══ TRECHO SELECIONADO

WASHINGTON, EUA (FOLHAPRESS) – Em discussão no STF (Supremo Tribunal Federal), a demarcação de terras indígenas também foi alvo de disputas e conflitos em países com larga extensão territorial comparável à brasileira e de colonização recente, como os Estados Unidos, o Canadá e a Austrália.
No Brasil, a Justiça julga processo que envolve a Terra Indígena Ibirama-Laklanõ, em Santa Catarina, onde se encontra o povo xokleng, e vai decidir sobre o marco temporal, teoria que diz que os povos indígenas só teriam direito a territórios que estivessem ocupando em 5 de outubro de 1988, quando a atual Constituição foi promulgada.
A primeira terra indígena homologada no país, no entanto, vem de antes disso. Foi o Parque Indígena do Xingu, demarcado em 1961. E a primeira regulamentação sobre reserva indígena em território brasileiro vem do tempo da colônia, em um alvará régio (espécie de decreto real) de 1680, que reconhecia o direito de povos nativos a seu território original.

════
══ CONJUNTO DE DADOS

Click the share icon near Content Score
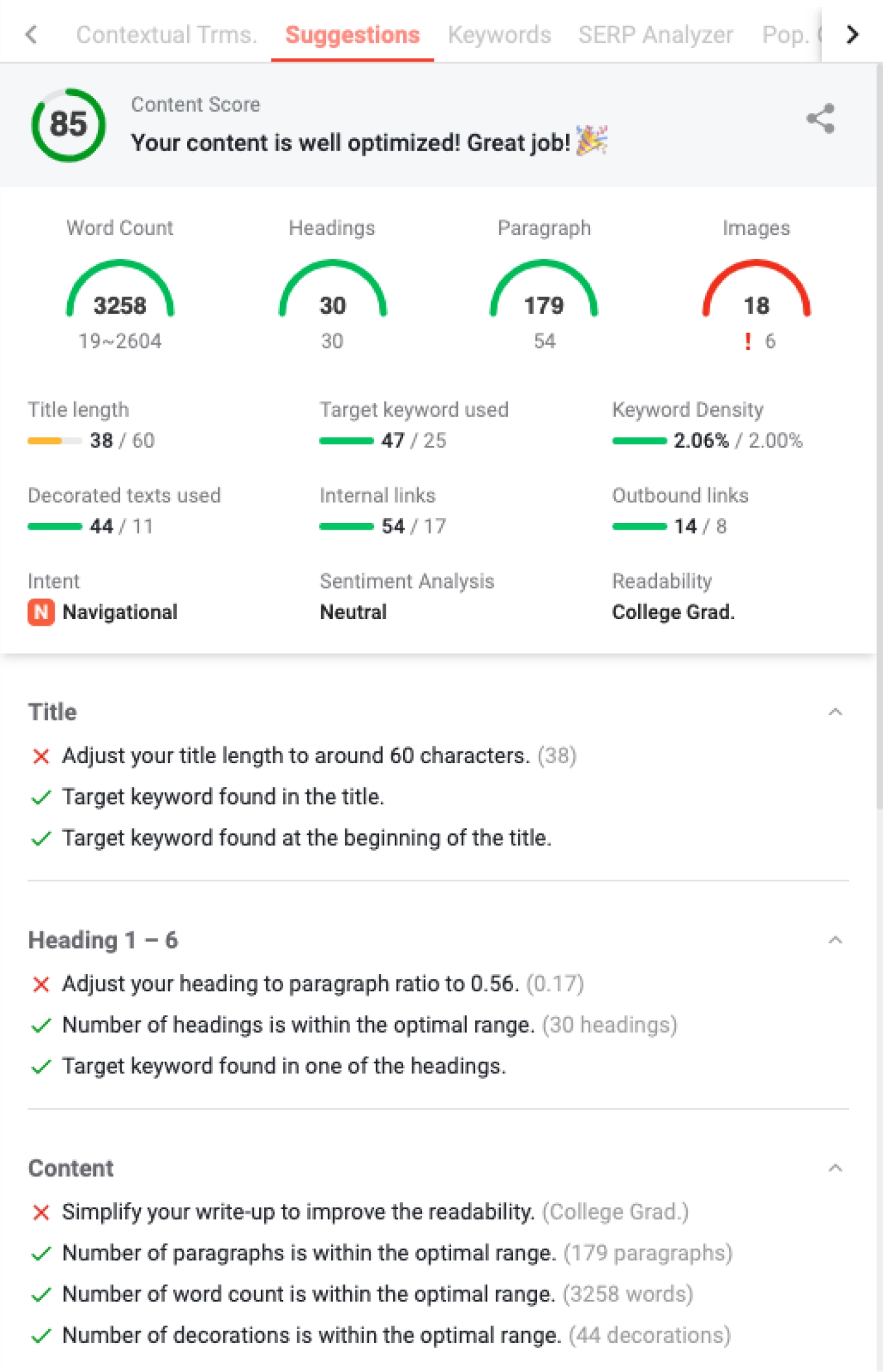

════

## DESCRIÇÃO DA TAREFA
Cite literalmente a parte do texto sobre a demarcação de terras indígenas que vai de "No Brasil, a" até "seu território original.", inclusive. Os dados não têm nenhum papel nesta tarefa.

## SOLUÇÃO PROPOSTA
No Brasil, a Justiça julga processo que envolve a Terra Indígena Ibirama-Laklanõ, em Santa Catarina, onde se encontra o povo xokleng, e vai decidir sobre o marco temporal, teoria que diz que os povos indígenas só teriam direito a territórios que estivessem ocupando em 5 de outubro de 1988, quando a atual Constituição foi promulgada.
A primeira terra indígena homologada no país, no entanto, vem de antes disso. Foi o Parque Indígena do Xingu, demarcado em 1961. E a primeira regulamentação sobre reserva indígena em território brasileiro vem do tempo da colônia, em um alvará régio (espécie de decreto real) de 1680, que reconhecia o direito de povos nativos a seu território original.